Econ 101 aside, though, there's a more compelling moral reason to condemn this kind of tariff that should help break deadlocks like Matt's: Jobs lost at home are usually jobs created elsewhere, typically in poorer countries. If anything, jobs are likely to be gained when an industry moves to China, where more aspects of the manufacturing and assembly process are done by hand. They just won't be created here. If that's your focus, you have to make the case that American jobs are intrinsically better or more valuable than Chinese jobs.I examined this from every angle, and find no evidence of a joke (which is not Ms. Mangu-Ward's strong suit in any case). She really thinks local (that is to say, American) suckers will just have to tough out a creative destruction phase, in which the Chinese get their jobs at a fraction of their wages, and the suckers get unemployment for a while and then whatever they can scrounge up. Some (okay, many) of them aren't going to make it, but who wants them around anyway -- they're not on Twitter and Foursquare and wouldn't have fun things to say if they were.
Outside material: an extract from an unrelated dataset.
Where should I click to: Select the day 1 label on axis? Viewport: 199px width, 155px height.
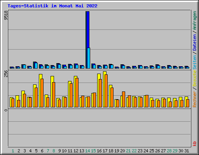[x=13, y=151]
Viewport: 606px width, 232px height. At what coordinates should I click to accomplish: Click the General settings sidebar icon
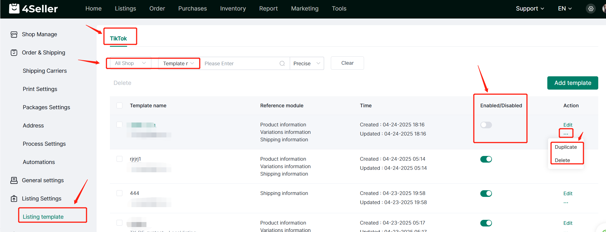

But many of their kids will probably become New Technocrats. That should be some consolation to their parents in the hobo camps!
And as to them being Americans? There are no nations, there are no peoples; there is only money.
I'm beginning to think Mangu-Ward was raised in a Skinner box.
UPDATE. In comments, Freshly Squeezed Cynic explicates Mangu-Ward's use of Whataboutery; AC in BC suggests, "Surely the Atlantic can find an Indian to write something this stupid at one quarter the cost?"